The 13th Chinese Northeast Collegiate Programming Contest
B Balanced Diet
题目链接
题意:商店有n颗共m种类的糖,每种糖不买或买至少Li颗,每颗糖价值ai,种类是bi,求价值总和/买的最多种类的数量的最大值。
思路:枚举分母,前缀和处理分子,求最大值。
#include<iostream>
#include<cstdio>
#include<cstring>
#include<map>
#include<vector>
#include<set>
#include<queue>
#include<algorithm>
#include<string>
#include<cmath>
#include<stack>
#include<functional>
#include<bitset>
#define ll long long
#define maxn 100002
const int mod = 1e9 + 7;
using namespace std;
vector<ll> v[maxn];
ll limit[maxn], pre[maxn];
ll gcd(ll x,ll y){
ll z = x % y;
while(z){
x = y;
y = z;
z = x % y;
}
return y;
}
int main(void){
int a, b, t, n, m;
ll g, fenmu, fenzi, temp, s, maxx, i, j;
scanf("%d",&t);
while(t--){
scanf("%d %d",&n,&m);
for(i = 1;i <= m;i++){
scanf("%I64d",&limit[i]);
v[i].clear();
}
for(i = 0;i < n;i++){
scanf("%d %d",&a,&b);
v[b].push_back(a);
}
maxx = 0;
for(i = 1;i <= m;i++){
s = v[i].size();
maxx = max(maxx,s);
sort(v[i].begin(),v[i].end(),greater<ll>());
}
for(i = 0;i <= maxx;i++){
pre[i] = 0;
}
for(i = 1;i <= m;i++){
s = v[i].size();
temp = 0;
for(j = 0;j < s;j++){
if(j + 1 > limit[i]){
pre[j + 1] += v[i][j];
}
else if(j + 1 == limit[i]){
pre[j + 1] += v[i][j] + temp;
}
else{
temp += v[i][j];
}
}
}
fenmu = 1;
fenzi = 0;
for(i = 1;i <= maxx;i++){
pre[i] += pre[i - 1];
if(fenzi * i < fenmu * pre[i]){
fenzi = pre[i];
fenmu = i;
}
}
g = gcd(fenzi,fenmu);
printf("%I64d/%I64d\n",fenzi / g,fenmu / g);
}
return 0;
}
C Line-line Intersection
题目链接
题意:n条线,求有多少对(i,j)满足线i和线j具有交点。

## 已存记录
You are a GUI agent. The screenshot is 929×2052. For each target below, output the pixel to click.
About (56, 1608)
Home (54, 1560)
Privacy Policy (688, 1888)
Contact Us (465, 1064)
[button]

## 任务条目 1
请用两句话概括待审文本的内容。
## 任务条目 2
待审文本代码中有一条以“ll g, fenmu”开头的声明语句，请列出该语句声明的全部变量名。
## 任务条目 3
根据待审文本，Balanced Diet一题的思路用什么方法处理分子？
作答时仅依据待审文本，不参考清单。

## 回答 1
待审文本属于The 13th Chinese Northeast Collegiate Programming Contest，其中B题Balanced Diet的题意是：商店有n颗共m种类的糖，每种糖不买或买至少Li颗，求价值总和与买的最多种类数量之比的最大值；解法思路是枚举分母，用前缀和处理分子，求最大值，并附有代码。文本随后给出C题Line-line Intersection的题意，即求n条线中有多少对(i,j)满足线i和线j具有交点。

## 回答 2
g、fenmu、fenzi、temp、s、maxx、i、j

## 回答 3
用前缀和处理分子。